* Instructions to follow *
In the records below, find the line containing "The height and" and transcribe it and every line after it exactly; leave the pictures out.
───── Data extract ─────
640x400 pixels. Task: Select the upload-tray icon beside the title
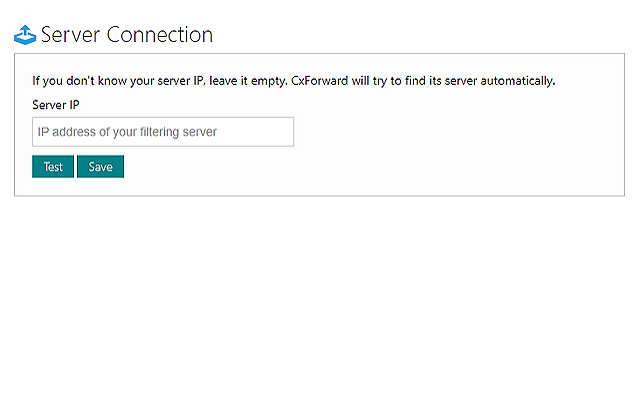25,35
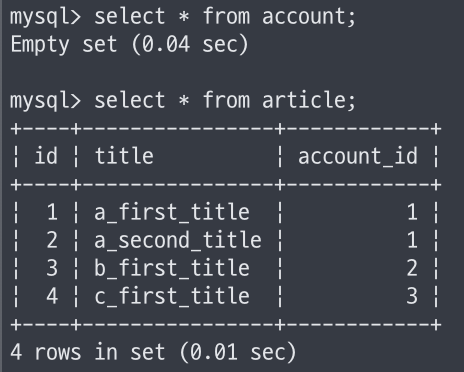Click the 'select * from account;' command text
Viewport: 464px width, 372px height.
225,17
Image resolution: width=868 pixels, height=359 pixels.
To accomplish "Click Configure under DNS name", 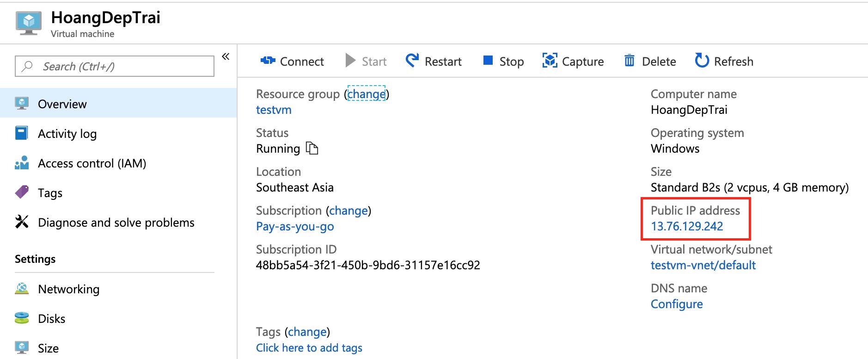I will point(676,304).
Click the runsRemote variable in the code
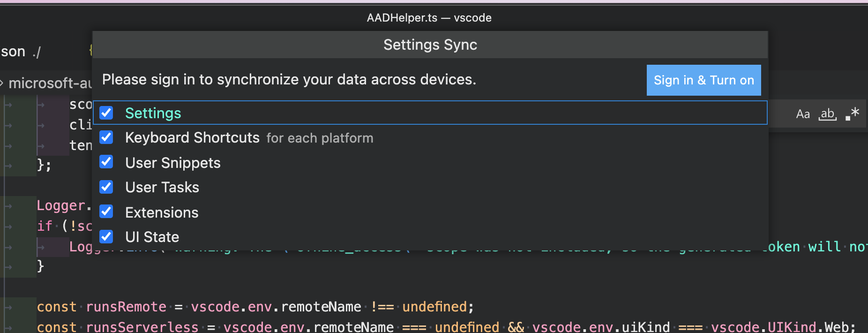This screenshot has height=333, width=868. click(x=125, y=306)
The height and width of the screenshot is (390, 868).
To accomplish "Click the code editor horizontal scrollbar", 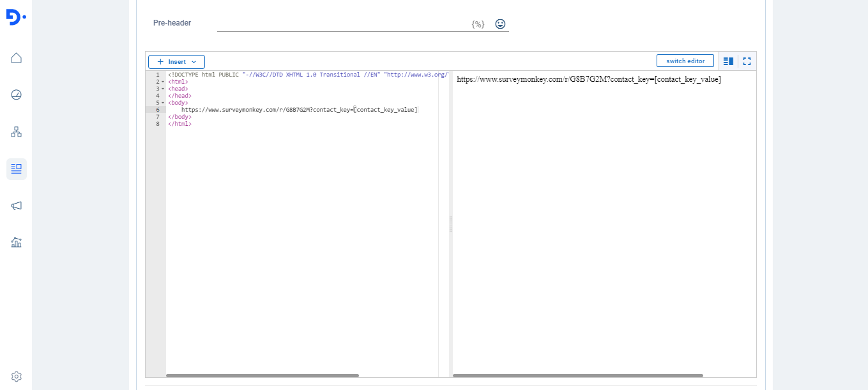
─────
* Solution to this exercise *
The height and width of the screenshot is (390, 868).
To accomplish "Click the code editor horizontal scrollbar", 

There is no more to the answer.